Short exercise: Reproduce every row below word for word.

Recorded data
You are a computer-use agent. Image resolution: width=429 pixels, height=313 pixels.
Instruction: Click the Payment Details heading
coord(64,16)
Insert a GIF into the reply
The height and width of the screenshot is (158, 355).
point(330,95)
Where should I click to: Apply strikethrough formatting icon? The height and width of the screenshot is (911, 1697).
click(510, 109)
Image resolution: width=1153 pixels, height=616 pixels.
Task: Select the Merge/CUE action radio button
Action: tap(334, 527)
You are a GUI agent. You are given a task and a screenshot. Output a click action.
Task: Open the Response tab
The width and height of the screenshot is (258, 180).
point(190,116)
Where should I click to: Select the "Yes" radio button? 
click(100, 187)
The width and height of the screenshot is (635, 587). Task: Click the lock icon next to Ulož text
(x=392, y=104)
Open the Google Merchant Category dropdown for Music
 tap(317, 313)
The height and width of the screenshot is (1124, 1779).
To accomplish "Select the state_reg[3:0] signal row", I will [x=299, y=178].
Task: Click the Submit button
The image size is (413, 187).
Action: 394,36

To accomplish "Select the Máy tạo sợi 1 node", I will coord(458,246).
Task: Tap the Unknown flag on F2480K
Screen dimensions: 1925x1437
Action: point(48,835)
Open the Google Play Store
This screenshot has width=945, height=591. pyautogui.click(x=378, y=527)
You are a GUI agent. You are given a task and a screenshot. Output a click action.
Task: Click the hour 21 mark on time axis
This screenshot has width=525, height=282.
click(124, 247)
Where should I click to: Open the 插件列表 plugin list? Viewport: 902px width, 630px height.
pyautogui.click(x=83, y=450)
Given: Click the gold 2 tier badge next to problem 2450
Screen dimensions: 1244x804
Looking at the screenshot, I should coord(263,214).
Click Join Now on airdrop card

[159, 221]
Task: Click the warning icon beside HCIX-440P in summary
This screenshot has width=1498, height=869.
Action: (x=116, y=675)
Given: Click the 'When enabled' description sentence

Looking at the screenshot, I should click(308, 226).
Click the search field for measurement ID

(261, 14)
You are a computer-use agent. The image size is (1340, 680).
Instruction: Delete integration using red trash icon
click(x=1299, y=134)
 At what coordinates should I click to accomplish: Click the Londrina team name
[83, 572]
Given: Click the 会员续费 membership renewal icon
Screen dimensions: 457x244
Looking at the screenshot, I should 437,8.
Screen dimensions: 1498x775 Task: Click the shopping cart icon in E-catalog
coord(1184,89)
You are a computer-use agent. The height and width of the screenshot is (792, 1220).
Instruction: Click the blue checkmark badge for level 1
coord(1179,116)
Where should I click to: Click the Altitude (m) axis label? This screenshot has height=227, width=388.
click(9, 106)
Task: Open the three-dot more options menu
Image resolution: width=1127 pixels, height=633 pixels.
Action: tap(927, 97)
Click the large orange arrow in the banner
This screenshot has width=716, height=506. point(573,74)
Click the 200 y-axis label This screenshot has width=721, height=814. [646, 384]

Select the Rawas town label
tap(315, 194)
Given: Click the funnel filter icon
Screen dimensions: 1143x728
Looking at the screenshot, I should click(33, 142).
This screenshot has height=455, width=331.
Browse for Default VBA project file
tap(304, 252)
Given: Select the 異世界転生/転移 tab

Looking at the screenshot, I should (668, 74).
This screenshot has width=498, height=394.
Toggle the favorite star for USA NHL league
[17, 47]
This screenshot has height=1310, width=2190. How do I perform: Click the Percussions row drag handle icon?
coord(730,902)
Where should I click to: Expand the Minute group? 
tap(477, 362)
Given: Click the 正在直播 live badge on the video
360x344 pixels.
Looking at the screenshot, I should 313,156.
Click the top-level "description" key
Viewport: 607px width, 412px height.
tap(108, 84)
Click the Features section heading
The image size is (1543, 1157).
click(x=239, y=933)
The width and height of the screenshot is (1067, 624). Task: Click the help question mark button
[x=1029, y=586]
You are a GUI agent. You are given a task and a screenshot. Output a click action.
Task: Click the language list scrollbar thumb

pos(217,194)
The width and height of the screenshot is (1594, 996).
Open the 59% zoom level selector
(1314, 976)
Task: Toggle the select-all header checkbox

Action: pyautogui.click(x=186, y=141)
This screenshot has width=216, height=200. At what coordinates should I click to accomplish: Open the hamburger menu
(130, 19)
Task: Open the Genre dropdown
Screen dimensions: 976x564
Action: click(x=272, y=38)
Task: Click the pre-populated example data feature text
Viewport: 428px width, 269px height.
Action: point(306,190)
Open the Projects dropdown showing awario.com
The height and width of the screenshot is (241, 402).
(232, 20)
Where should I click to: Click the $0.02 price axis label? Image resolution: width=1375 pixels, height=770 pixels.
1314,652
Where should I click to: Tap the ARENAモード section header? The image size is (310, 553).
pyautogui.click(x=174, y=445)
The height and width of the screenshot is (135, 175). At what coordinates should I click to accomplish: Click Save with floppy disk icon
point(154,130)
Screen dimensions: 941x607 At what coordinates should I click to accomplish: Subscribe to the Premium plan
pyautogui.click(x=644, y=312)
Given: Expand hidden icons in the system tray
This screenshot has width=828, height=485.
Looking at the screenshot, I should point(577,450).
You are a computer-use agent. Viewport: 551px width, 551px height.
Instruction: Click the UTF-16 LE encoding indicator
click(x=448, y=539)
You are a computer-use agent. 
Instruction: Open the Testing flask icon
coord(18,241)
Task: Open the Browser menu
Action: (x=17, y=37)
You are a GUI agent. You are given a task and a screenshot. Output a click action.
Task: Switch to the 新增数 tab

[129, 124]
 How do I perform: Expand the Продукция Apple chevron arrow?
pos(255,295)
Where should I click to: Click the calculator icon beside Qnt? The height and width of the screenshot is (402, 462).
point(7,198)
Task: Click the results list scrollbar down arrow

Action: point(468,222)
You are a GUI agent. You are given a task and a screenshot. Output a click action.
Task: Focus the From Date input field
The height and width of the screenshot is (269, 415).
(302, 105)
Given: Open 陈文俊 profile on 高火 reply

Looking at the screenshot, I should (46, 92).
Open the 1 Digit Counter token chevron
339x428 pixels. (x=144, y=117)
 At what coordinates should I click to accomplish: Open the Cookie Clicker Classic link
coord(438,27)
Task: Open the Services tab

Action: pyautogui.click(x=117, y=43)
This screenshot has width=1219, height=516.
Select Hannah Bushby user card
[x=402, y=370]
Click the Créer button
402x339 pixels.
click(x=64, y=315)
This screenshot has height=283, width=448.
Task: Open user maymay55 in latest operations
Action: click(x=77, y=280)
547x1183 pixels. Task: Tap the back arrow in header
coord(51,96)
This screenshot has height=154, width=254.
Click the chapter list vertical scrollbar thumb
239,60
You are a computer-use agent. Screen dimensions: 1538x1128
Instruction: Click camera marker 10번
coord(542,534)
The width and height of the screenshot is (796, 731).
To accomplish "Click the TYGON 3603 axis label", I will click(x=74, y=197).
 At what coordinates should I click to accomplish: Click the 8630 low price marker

Full response:
You are a computer-use agent. Image resolution: width=429 pixels, height=313 pixels.
Instruction: Click the Payment Details heading
coord(64,16)
Insert a GIF into the reply
The height and width of the screenshot is (158, 355).
point(330,95)
Where should I click to: Apply strikethrough formatting icon? The height and width of the screenshot is (911, 1697).
click(510, 109)
Image resolution: width=1153 pixels, height=616 pixels.
Task: Select the Merge/CUE action radio button
Action: tap(334, 527)
You are a GUI agent. You are given a task and a screenshot. Output a click action.
Task: Open the Response tab
The width and height of the screenshot is (258, 180).
point(190,116)
Where should I click to: Select the "Yes" radio button? 
click(100, 187)
The width and height of the screenshot is (635, 587). Task: Click the lock icon next to Ulož text
(x=392, y=104)
Open the Google Merchant Category dropdown for Music
 tap(317, 313)
The height and width of the screenshot is (1124, 1779).
To accomplish "Select the state_reg[3:0] signal row", I will [x=299, y=178].
Task: Click the Submit button
The image size is (413, 187).
Action: 394,36

To accomplish "Select the Máy tạo sợi 1 node", I will coord(458,246).
Task: Tap the Unknown flag on F2480K
Screen dimensions: 1925x1437
Action: point(48,835)
Open the Google Play Store
This screenshot has width=945, height=591. pyautogui.click(x=378, y=527)
You are a GUI agent. You are given a task and a screenshot. Output a click action.
Task: Click the hour 21 mark on time axis
This screenshot has width=525, height=282.
click(124, 247)
Where should I click to: Open the 插件列表 plugin list? Viewport: 902px width, 630px height.
pyautogui.click(x=83, y=450)
Given: Click the gold 2 tier badge next to problem 2450
Screen dimensions: 1244x804
Looking at the screenshot, I should coord(263,214).
Click Join Now on airdrop card

[159, 221]
Task: Click the warning icon beside HCIX-440P in summary
This screenshot has width=1498, height=869.
Action: (x=116, y=675)
Given: Click the 'When enabled' description sentence

Looking at the screenshot, I should click(308, 226).
Click the search field for measurement ID

(261, 14)
You are a computer-use agent. The image size is (1340, 680).
Instruction: Delete integration using red trash icon
click(x=1299, y=134)
 At what coordinates should I click to accomplish: Click the Londrina team name
[83, 572]
Given: Click the 会员续费 membership renewal icon
Screen dimensions: 457x244
Looking at the screenshot, I should 437,8.
Screen dimensions: 1498x775 Task: Click the shopping cart icon in E-catalog
coord(1184,89)
You are a computer-use agent. The height and width of the screenshot is (792, 1220).
Instruction: Click the blue checkmark badge for level 1
coord(1179,116)
Where should I click to: Click the Altitude (m) axis label? This screenshot has height=227, width=388.
click(9, 106)
Task: Open the three-dot more options menu
Image resolution: width=1127 pixels, height=633 pixels.
Action: tap(927, 97)
Click the large orange arrow in the banner
This screenshot has width=716, height=506. point(573,74)
Click the 200 y-axis label This screenshot has width=721, height=814. [646, 384]

Select the Rawas town label
tap(315, 194)
Given: Click the funnel filter icon
Screen dimensions: 1143x728
Looking at the screenshot, I should click(33, 142).
This screenshot has height=455, width=331.
Browse for Default VBA project file
tap(304, 252)
Given: Select the 異世界転生/転移 tab

Looking at the screenshot, I should (668, 74).
This screenshot has width=498, height=394.
Toggle the favorite star for USA NHL league
[17, 47]
This screenshot has height=1310, width=2190. How do I perform: Click the Percussions row drag handle icon?
coord(730,902)
Where should I click to: Expand the Minute group? 
tap(477, 362)
Given: Click the 正在直播 live badge on the video
360x344 pixels.
Looking at the screenshot, I should 313,156.
Click the top-level "description" key
Viewport: 607px width, 412px height.
tap(108, 84)
Click the Features section heading
The image size is (1543, 1157).
click(x=239, y=933)
The width and height of the screenshot is (1067, 624). Task: Click the help question mark button
[x=1029, y=586]
You are a GUI agent. You are given a task and a screenshot. Output a click action.
Task: Click the language list scrollbar thumb

pos(217,194)
The width and height of the screenshot is (1594, 996).
Open the 59% zoom level selector
(1314, 976)
Task: Toggle the select-all header checkbox

Action: pyautogui.click(x=186, y=141)
This screenshot has width=216, height=200. At what coordinates should I click to accomplish: Open the hamburger menu
(130, 19)
Task: Open the Genre dropdown
Screen dimensions: 976x564
Action: click(x=272, y=38)
Task: Click the pre-populated example data feature text
Viewport: 428px width, 269px height.
Action: point(306,190)
Open the Projects dropdown showing awario.com
The height and width of the screenshot is (241, 402).
(232, 20)
Where should I click to: Click the $0.02 price axis label? Image resolution: width=1375 pixels, height=770 pixels.
1314,652
Where should I click to: Tap the ARENAモード section header? The image size is (310, 553).
pyautogui.click(x=174, y=445)
The height and width of the screenshot is (135, 175). At what coordinates should I click to accomplish: Click Save with floppy disk icon
point(154,130)
Screen dimensions: 941x607 At what coordinates should I click to accomplish: Subscribe to the Premium plan
pyautogui.click(x=644, y=312)
Given: Expand hidden icons in the system tray
This screenshot has width=828, height=485.
Looking at the screenshot, I should point(577,450).
You are a computer-use agent. Viewport: 551px width, 551px height.
Instruction: Click the UTF-16 LE encoding indicator
click(x=448, y=539)
You are a computer-use agent. 
Instruction: Open the Testing flask icon
coord(18,241)
Task: Open the Browser menu
Action: (x=17, y=37)
You are a GUI agent. You are given a task and a screenshot. Output a click action.
Task: Switch to the 新增数 tab

[129, 124]
 How do I perform: Expand the Продукция Apple chevron arrow?
pos(255,295)
Where should I click to: Click the calculator icon beside Qnt? The height and width of the screenshot is (402, 462).
point(7,198)
Task: Click the results list scrollbar down arrow

Action: point(468,222)
You are a GUI agent. You are given a task and a screenshot. Output a click action.
Task: Focus the From Date input field
The height and width of the screenshot is (269, 415).
(302, 105)
Given: Open 陈文俊 profile on 高火 reply

Looking at the screenshot, I should (46, 92).
Open the 1 Digit Counter token chevron
339x428 pixels. (x=144, y=117)
 At what coordinates should I click to accomplish: Open the Cookie Clicker Classic link
coord(438,27)
Task: Open the Services tab

Action: pyautogui.click(x=117, y=43)
This screenshot has width=1219, height=516.
Select Hannah Bushby user card
[x=402, y=370]
Click the Créer button
402x339 pixels.
click(x=64, y=315)
This screenshot has height=283, width=448.
Task: Open user maymay55 in latest operations
Action: click(x=77, y=280)
547x1183 pixels. Task: Tap the back arrow in header
coord(51,96)
This screenshot has height=154, width=254.
Click the chapter list vertical scrollbar thumb
239,60
You are a computer-use agent. Screen dimensions: 1538x1128
Instruction: Click camera marker 10번
coord(542,534)
The width and height of the screenshot is (796, 731).
To accomplish "Click the TYGON 3603 axis label", I will click(x=74, y=197).
 At what coordinates should I click to accomplish: Click the 8630 low price marker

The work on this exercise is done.